■ Work order ■
Line by line, reproduce the records exactly.

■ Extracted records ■

──────

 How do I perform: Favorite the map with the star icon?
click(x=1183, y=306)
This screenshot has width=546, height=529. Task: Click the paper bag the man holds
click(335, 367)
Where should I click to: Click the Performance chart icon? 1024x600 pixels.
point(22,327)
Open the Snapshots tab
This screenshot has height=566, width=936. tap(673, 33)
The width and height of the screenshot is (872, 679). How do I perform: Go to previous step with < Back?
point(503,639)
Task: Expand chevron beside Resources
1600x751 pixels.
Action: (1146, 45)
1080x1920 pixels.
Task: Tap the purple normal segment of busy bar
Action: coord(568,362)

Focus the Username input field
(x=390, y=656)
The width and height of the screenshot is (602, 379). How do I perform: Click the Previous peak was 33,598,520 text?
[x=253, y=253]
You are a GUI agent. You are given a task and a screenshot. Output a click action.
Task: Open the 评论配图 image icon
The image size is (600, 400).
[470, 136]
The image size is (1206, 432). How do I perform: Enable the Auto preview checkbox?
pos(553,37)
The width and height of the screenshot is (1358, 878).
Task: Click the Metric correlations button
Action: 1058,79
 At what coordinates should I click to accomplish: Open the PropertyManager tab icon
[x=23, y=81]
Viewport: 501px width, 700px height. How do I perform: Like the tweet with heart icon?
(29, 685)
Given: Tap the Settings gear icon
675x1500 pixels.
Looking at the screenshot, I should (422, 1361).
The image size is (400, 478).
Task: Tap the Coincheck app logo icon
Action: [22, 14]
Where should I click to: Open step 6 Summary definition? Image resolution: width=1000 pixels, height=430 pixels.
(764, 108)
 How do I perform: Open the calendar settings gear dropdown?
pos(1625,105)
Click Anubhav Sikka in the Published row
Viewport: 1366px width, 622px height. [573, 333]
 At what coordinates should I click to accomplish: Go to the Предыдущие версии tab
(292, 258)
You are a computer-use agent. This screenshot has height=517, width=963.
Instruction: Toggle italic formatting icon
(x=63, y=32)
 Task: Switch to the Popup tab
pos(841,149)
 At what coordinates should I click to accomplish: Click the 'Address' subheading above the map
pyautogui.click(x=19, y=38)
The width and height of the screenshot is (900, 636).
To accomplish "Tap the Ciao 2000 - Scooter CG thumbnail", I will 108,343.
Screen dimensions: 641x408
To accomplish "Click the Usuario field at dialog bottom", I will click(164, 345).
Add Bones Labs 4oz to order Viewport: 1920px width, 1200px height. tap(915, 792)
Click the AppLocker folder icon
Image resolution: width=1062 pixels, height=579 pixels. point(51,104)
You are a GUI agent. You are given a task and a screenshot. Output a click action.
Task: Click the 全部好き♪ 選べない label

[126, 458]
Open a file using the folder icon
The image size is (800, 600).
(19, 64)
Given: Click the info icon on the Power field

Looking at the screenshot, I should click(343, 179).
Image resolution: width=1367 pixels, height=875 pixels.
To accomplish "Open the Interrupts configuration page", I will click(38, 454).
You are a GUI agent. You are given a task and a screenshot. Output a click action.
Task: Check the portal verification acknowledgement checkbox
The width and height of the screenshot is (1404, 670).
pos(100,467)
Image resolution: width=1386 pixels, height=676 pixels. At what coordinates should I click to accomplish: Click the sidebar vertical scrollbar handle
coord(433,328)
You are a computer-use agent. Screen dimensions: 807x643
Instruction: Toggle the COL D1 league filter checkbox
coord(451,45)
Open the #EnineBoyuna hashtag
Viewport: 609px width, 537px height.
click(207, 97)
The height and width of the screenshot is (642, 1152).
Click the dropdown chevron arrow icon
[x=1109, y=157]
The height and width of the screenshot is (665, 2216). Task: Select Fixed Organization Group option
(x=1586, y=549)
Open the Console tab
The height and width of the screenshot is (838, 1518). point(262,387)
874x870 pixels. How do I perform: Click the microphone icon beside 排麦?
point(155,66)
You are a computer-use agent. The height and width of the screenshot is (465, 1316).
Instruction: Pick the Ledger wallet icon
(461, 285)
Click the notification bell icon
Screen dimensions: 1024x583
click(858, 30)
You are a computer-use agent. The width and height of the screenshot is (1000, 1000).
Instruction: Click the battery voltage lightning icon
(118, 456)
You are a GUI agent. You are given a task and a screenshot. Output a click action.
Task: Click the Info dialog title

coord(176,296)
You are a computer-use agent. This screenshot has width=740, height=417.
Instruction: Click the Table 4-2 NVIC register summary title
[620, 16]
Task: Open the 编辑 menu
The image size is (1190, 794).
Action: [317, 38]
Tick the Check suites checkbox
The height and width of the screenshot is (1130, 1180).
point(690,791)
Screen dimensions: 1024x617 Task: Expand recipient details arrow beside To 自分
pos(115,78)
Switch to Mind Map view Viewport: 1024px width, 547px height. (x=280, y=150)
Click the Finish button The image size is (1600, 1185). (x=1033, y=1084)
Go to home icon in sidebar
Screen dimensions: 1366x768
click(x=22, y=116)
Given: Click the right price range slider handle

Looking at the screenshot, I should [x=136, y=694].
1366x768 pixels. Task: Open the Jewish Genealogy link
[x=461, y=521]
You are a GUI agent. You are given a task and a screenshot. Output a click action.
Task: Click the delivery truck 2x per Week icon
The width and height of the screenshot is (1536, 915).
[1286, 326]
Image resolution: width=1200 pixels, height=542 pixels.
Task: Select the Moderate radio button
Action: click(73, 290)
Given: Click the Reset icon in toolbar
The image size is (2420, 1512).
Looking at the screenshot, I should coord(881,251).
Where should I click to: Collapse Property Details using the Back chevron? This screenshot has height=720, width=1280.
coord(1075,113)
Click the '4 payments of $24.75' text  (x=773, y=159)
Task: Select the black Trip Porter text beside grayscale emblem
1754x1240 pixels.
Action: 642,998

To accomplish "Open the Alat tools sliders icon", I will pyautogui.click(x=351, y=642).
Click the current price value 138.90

──────

■ Answer ■
 How do I perform: Favorite the map with the star icon?
click(x=1183, y=306)
This screenshot has width=546, height=529. Task: Click the paper bag the man holds
click(335, 367)
Where should I click to: Click the Performance chart icon? 1024x600 pixels.
point(22,327)
Open the Snapshots tab
This screenshot has height=566, width=936. tap(673, 33)
The width and height of the screenshot is (872, 679). How do I perform: Go to previous step with < Back?
point(503,639)
Task: Expand chevron beside Resources
1600x751 pixels.
Action: (1146, 45)
1080x1920 pixels.
Task: Tap the purple normal segment of busy bar
Action: coord(568,362)

Focus the Username input field
(x=390, y=656)
The width and height of the screenshot is (602, 379). How do I perform: Click the Previous peak was 33,598,520 text?
[x=253, y=253]
You are a GUI agent. You are given a task and a screenshot. Output a click action.
Task: Open the 评论配图 image icon
The image size is (600, 400).
[470, 136]
The image size is (1206, 432). How do I perform: Enable the Auto preview checkbox?
pos(553,37)
The width and height of the screenshot is (1358, 878).
Task: Click the Metric correlations button
Action: 1058,79
 At what coordinates should I click to accomplish: Open the PropertyManager tab icon
[x=23, y=81]
Viewport: 501px width, 700px height. How do I perform: Like the tweet with heart icon?
(29, 685)
Given: Tap the Settings gear icon
675x1500 pixels.
Looking at the screenshot, I should (422, 1361).
The image size is (400, 478).
Task: Tap the Coincheck app logo icon
Action: [22, 14]
Where should I click to: Open step 6 Summary definition? Image resolution: width=1000 pixels, height=430 pixels.
(764, 108)
 How do I perform: Open the calendar settings gear dropdown?
pos(1625,105)
Click Anubhav Sikka in the Published row
Viewport: 1366px width, 622px height. [573, 333]
 At what coordinates should I click to accomplish: Go to the Предыдущие версии tab
(292, 258)
You are a computer-use agent. This screenshot has height=517, width=963.
Instruction: Toggle italic formatting icon
(x=63, y=32)
 Task: Switch to the Popup tab
pos(841,149)
 At what coordinates should I click to accomplish: Click the 'Address' subheading above the map
pyautogui.click(x=19, y=38)
The width and height of the screenshot is (900, 636).
To accomplish "Tap the Ciao 2000 - Scooter CG thumbnail", I will 108,343.
Screen dimensions: 641x408
To accomplish "Click the Usuario field at dialog bottom", I will click(164, 345).
Add Bones Labs 4oz to order Viewport: 1920px width, 1200px height. tap(915, 792)
Click the AppLocker folder icon
Image resolution: width=1062 pixels, height=579 pixels. point(51,104)
You are a GUI agent. You are given a task and a screenshot. Output a click action.
Task: Click the 全部好き♪ 選べない label

[126, 458]
Open a file using the folder icon
The image size is (800, 600).
(19, 64)
Given: Click the info icon on the Power field

Looking at the screenshot, I should click(343, 179).
Image resolution: width=1367 pixels, height=875 pixels.
To accomplish "Open the Interrupts configuration page", I will click(38, 454).
You are a GUI agent. You are given a task and a screenshot. Output a click action.
Task: Check the portal verification acknowledgement checkbox
The width and height of the screenshot is (1404, 670).
pos(100,467)
Image resolution: width=1386 pixels, height=676 pixels. At what coordinates should I click to accomplish: Click the sidebar vertical scrollbar handle
coord(433,328)
You are a computer-use agent. Screen dimensions: 807x643
Instruction: Toggle the COL D1 league filter checkbox
coord(451,45)
Open the #EnineBoyuna hashtag
Viewport: 609px width, 537px height.
click(207, 97)
The height and width of the screenshot is (642, 1152).
Click the dropdown chevron arrow icon
[x=1109, y=157]
The height and width of the screenshot is (665, 2216). Task: Select Fixed Organization Group option
(x=1586, y=549)
Open the Console tab
The height and width of the screenshot is (838, 1518). point(262,387)
874x870 pixels. How do I perform: Click the microphone icon beside 排麦?
point(155,66)
You are a computer-use agent. The height and width of the screenshot is (465, 1316).
Instruction: Pick the Ledger wallet icon
(461, 285)
Click the notification bell icon
Screen dimensions: 1024x583
click(858, 30)
You are a computer-use agent. The width and height of the screenshot is (1000, 1000).
Instruction: Click the battery voltage lightning icon
(118, 456)
You are a GUI agent. You are given a task and a screenshot. Output a click action.
Task: Click the Info dialog title

coord(176,296)
You are a computer-use agent. This screenshot has width=740, height=417.
Instruction: Click the Table 4-2 NVIC register summary title
[620, 16]
Task: Open the 编辑 menu
The image size is (1190, 794).
Action: [317, 38]
Tick the Check suites checkbox
The height and width of the screenshot is (1130, 1180).
point(690,791)
Screen dimensions: 1024x617 Task: Expand recipient details arrow beside To 自分
pos(115,78)
Switch to Mind Map view Viewport: 1024px width, 547px height. (x=280, y=150)
Click the Finish button The image size is (1600, 1185). (x=1033, y=1084)
Go to home icon in sidebar
Screen dimensions: 1366x768
click(x=22, y=116)
Given: Click the right price range slider handle

Looking at the screenshot, I should [x=136, y=694].
1366x768 pixels. Task: Open the Jewish Genealogy link
[x=461, y=521]
You are a GUI agent. You are given a task and a screenshot. Output a click action.
Task: Click the delivery truck 2x per Week icon
The width and height of the screenshot is (1536, 915).
[1286, 326]
Image resolution: width=1200 pixels, height=542 pixels.
Task: Select the Moderate radio button
Action: click(73, 290)
Given: Click the Reset icon in toolbar
The image size is (2420, 1512).
Looking at the screenshot, I should coord(881,251).
Where should I click to: Collapse Property Details using the Back chevron? This screenshot has height=720, width=1280.
coord(1075,113)
Click the '4 payments of $24.75' text  (x=773, y=159)
Task: Select the black Trip Porter text beside grayscale emblem
1754x1240 pixels.
Action: 642,998

To accomplish "Open the Alat tools sliders icon", I will pyautogui.click(x=351, y=642).
Click the current price value 138.90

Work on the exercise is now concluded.